France

Secret des affaires : le Sénat va plus loin que le gouvernement

Le Sénat a adopté la proposition de loi pour protéger le «secret des affaires» malgré l'opposition de la gauche. Contre l'avis du gouvernement, il a élargi la définition du secret des affaires aux informations qui ont «une valeur économique».

Les sénateurs ont fait du zèle dans la nuit du 18 au 19 avril concernant la proposition de loi pour protéger le «secret des affaires». Le Sénat a ainsi élargi le secret des affaires aux informations qui ont «une valeur économique», le texte initial quant à lui évoquait simplement les informations qui avaient une «valeur commerciale». Un choix effectué contre l'avis du gouvernement.

Le texte, déjà adopté à l'Assemblée nationale, a recueilli 248 voix pour et 95 contre, celles des sénateurs de gauche. Il fera à présent l'objet d'une commission mixte paritaire qui sera chargée de trouver une version commune aux deux chambres. Il transpose une directive adoptée par le Parlement européen en juin 2016 après 18 mois de vifs débats. Une vingtaine de sociétés de journalistes, ainsi qu'une cinquantaine de lanceurs d'alerte, de syndicats, comme le Syndicat national des journalistes (SNJ) ou d'associations ont exprimé leur opposition à l'adoption de la proposition de loi.

«On vient d'adopter à marche forcée un texte contesté», a accusé Fabien Gay (CRCE, à majorité communiste), dont les propos ont été rapportés par l'AFP. «ONG, lanceurs d'alerte, chercheurs, journalistes, représentants syndicaux, tous ceux qui se battent pour l'intérêt général verront leur combat compliqué», a-t-il ajouté. Lors de son intervention au Sénat, Fabien Gay a dénoncé : «Le secret des affaires prime dans ce texte et les libertés fondamentales sont reléguées aux rang d'exception à la règle.»

«Marche forcée, absence d'étude d'impact, les griefs sont nombreux», a jugé de son côté le sénateur de Saône-et-Loire Jérôme Durain (groupe socialiste et républicain) pour l'AFP. «Ce texte n'atteint pas l'équilibre entre protection du secret des affaires et liberté d'expression», s'est-il inquiété.
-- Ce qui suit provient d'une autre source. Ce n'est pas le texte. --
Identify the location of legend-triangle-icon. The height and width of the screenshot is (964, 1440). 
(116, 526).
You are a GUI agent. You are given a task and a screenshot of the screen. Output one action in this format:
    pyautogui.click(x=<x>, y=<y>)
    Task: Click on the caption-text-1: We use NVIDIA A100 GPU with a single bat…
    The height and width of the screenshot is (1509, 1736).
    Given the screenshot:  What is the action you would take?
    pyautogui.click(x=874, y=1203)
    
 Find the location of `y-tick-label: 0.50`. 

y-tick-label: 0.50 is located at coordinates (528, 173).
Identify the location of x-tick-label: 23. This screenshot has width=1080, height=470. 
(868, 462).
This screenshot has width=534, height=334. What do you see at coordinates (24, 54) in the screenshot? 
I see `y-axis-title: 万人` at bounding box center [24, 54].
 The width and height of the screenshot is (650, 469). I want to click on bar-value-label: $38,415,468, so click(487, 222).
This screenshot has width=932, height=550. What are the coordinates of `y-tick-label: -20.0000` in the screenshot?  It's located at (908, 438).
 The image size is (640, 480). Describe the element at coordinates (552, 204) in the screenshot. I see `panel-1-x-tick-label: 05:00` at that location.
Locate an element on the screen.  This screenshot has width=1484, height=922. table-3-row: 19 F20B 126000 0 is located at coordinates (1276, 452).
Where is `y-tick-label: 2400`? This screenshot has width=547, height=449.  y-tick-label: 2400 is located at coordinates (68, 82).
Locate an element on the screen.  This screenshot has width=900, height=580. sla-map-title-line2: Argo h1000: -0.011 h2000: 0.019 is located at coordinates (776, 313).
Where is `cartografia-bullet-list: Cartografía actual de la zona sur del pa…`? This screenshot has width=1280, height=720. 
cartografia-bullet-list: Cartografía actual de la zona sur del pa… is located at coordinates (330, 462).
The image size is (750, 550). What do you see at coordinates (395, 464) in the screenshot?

Lors du débat, la ministre de la Justice Nicole Belloubet a reconnu que «certains secrets pouvaient être divulgués dans un but d'intérêt général par des journalistes et des lanceurs d'alerte, et pour l'exercice des droits des salariés au sein de l'entreprise». «Les juridictions, gardiennes des libertés individuelles, feront la balance des intérêts en présence en veillant à ce qu'aucun lanceur d'alerte ne soit condamné», a-t-elle assuré.